Stored data:

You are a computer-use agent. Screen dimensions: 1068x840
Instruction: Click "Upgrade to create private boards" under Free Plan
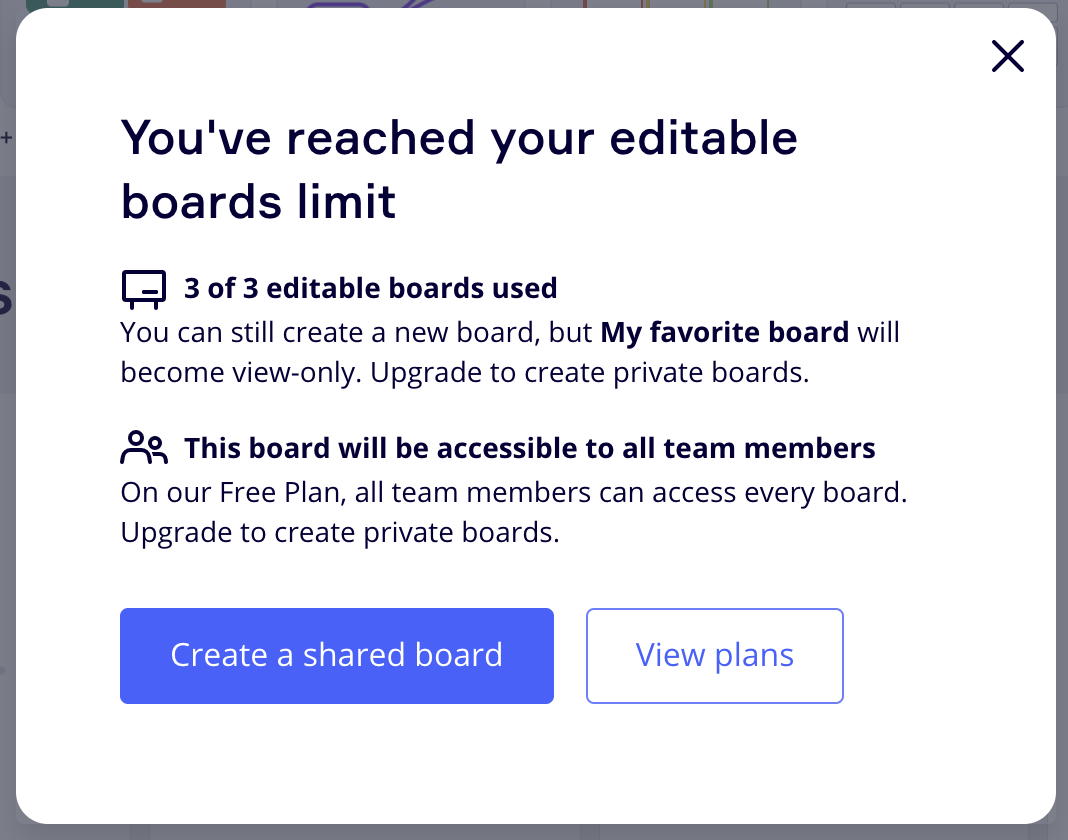tap(339, 532)
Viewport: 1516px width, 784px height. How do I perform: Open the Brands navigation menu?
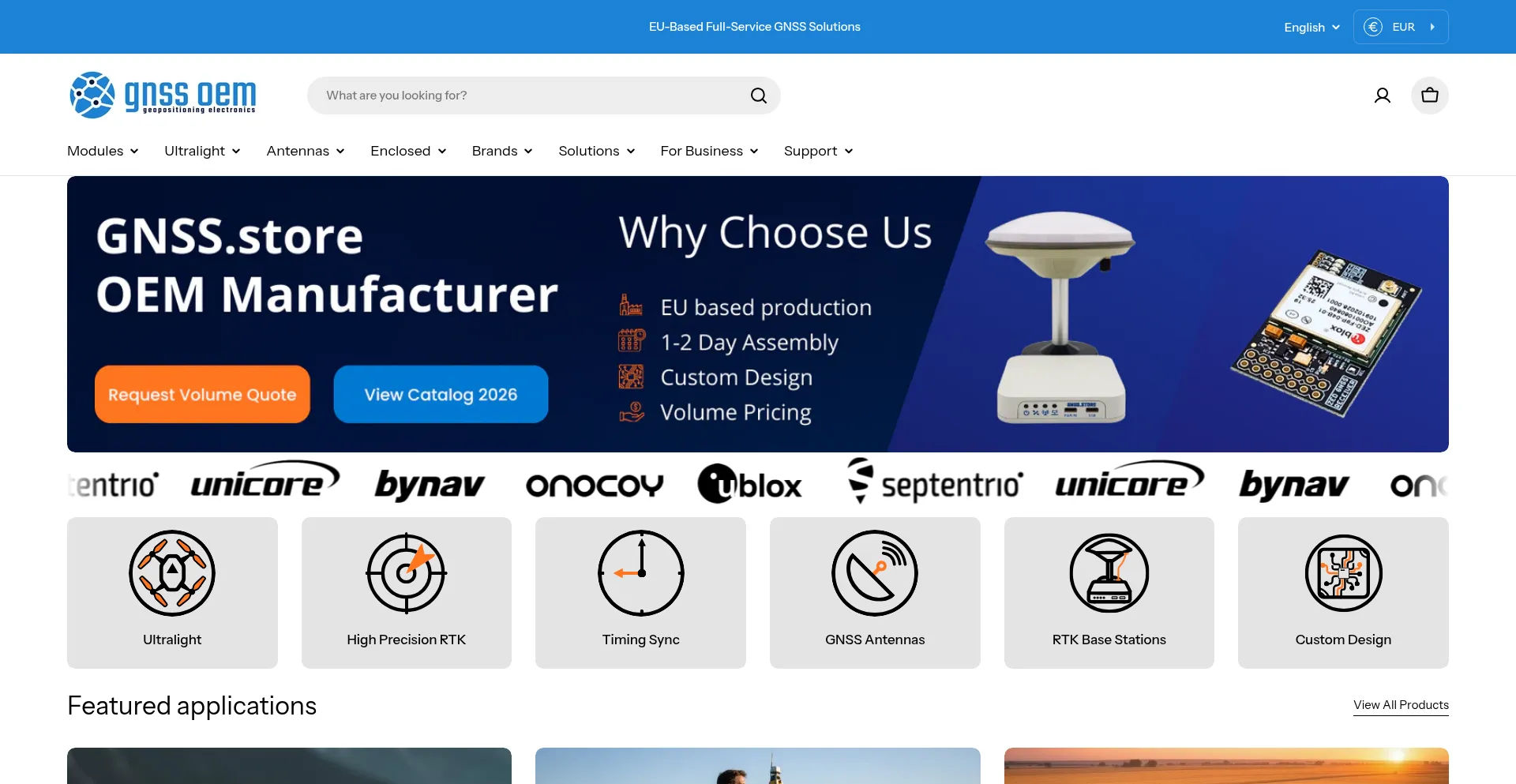(x=502, y=151)
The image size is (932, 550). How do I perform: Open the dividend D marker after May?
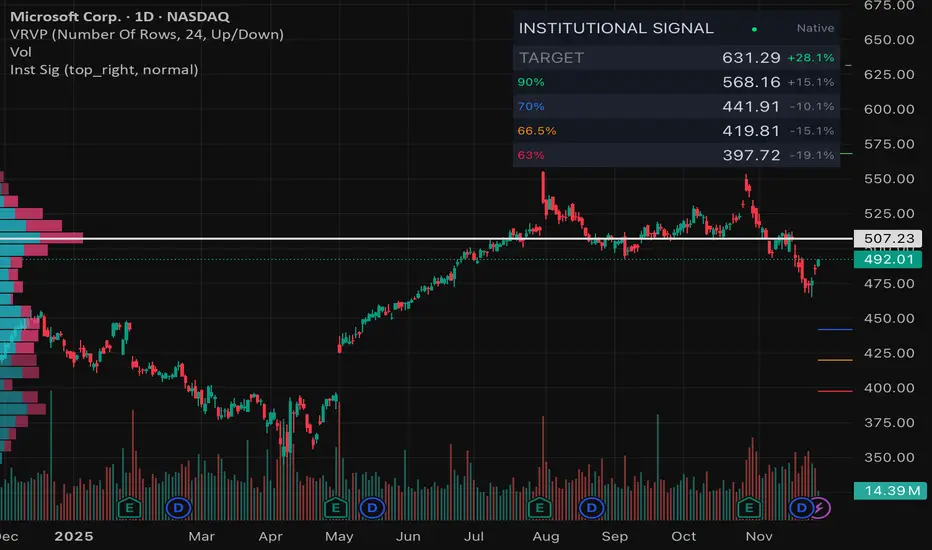coord(372,508)
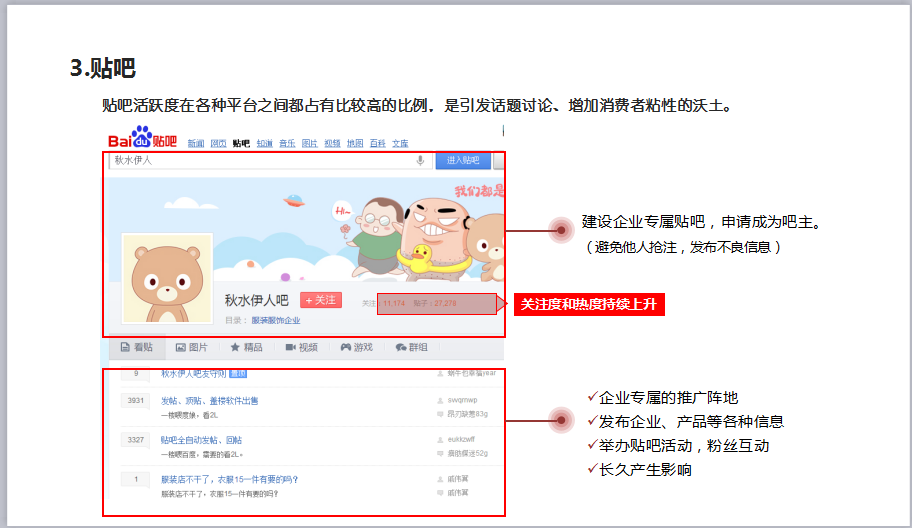Image resolution: width=912 pixels, height=528 pixels.
Task: Click the red 关注度和热度持续上升 callout label
Action: coord(589,304)
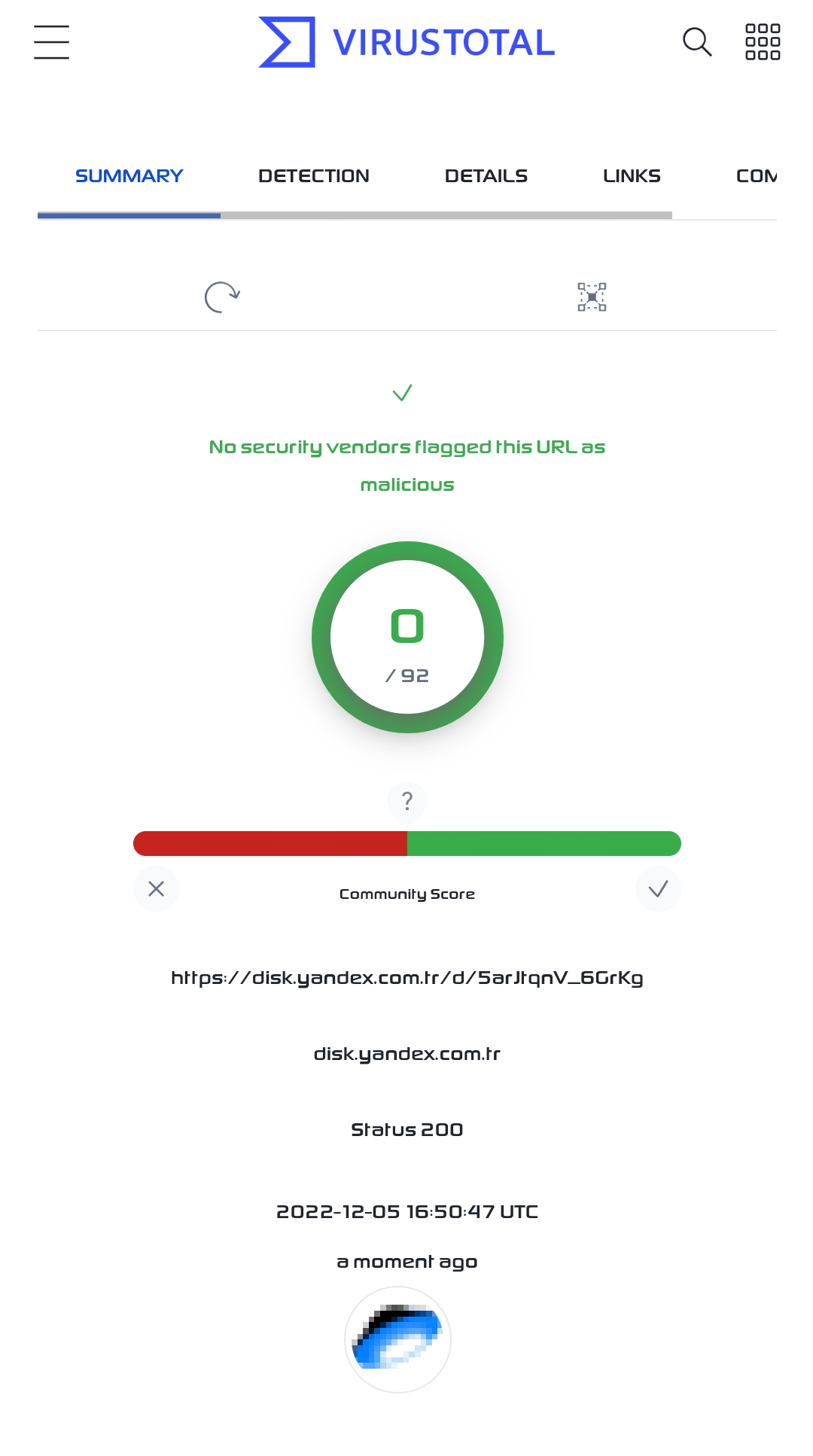
Task: Vote harmless with the checkmark button
Action: click(658, 889)
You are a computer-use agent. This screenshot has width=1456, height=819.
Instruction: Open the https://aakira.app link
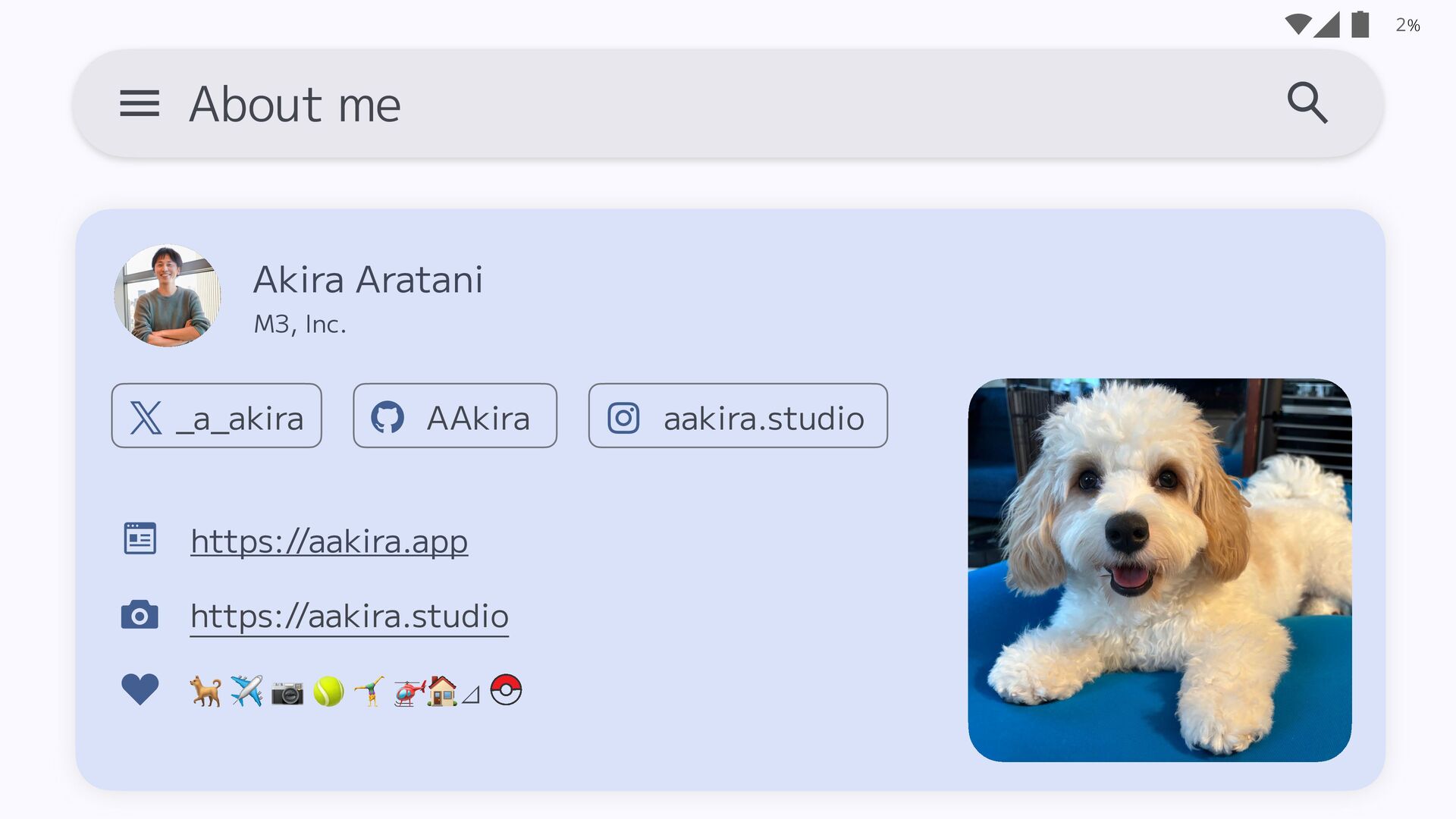pos(329,541)
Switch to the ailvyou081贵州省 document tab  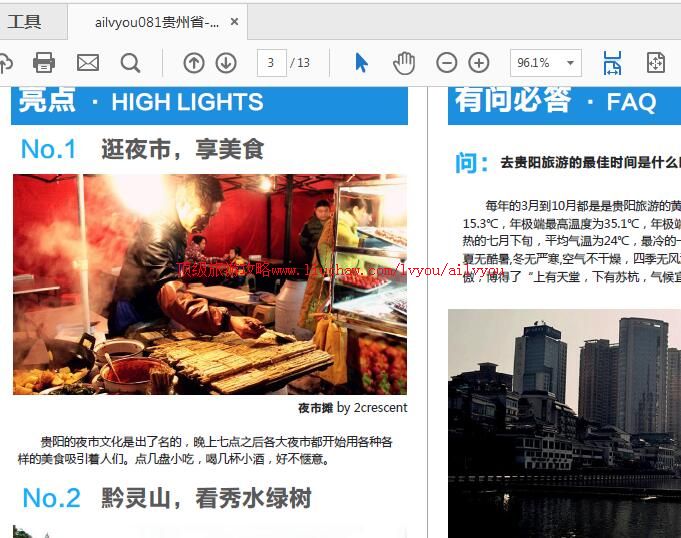156,22
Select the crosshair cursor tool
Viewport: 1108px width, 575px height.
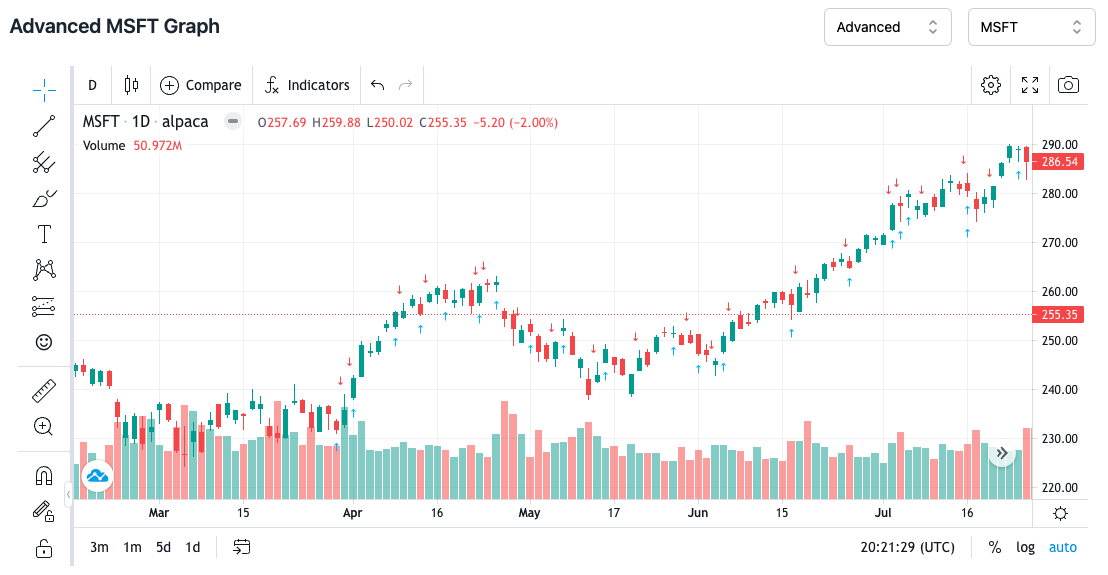click(44, 91)
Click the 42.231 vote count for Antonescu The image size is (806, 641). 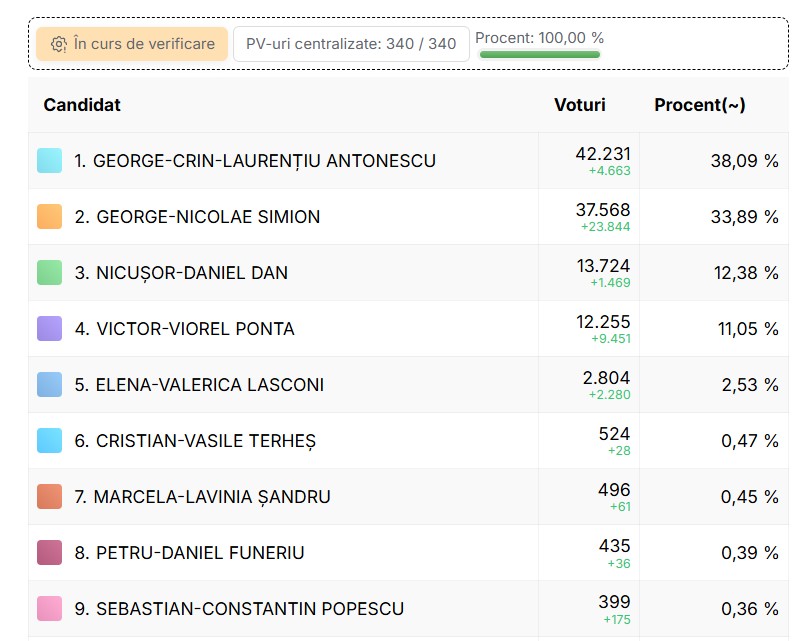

About this task: What is needed is each line of the entries that contains the word "agent".

Your response:
You are a computer-use agent. Screen dimensions: 1068x840
You are a computer-use agent. This screenshot has width=1456, height=819.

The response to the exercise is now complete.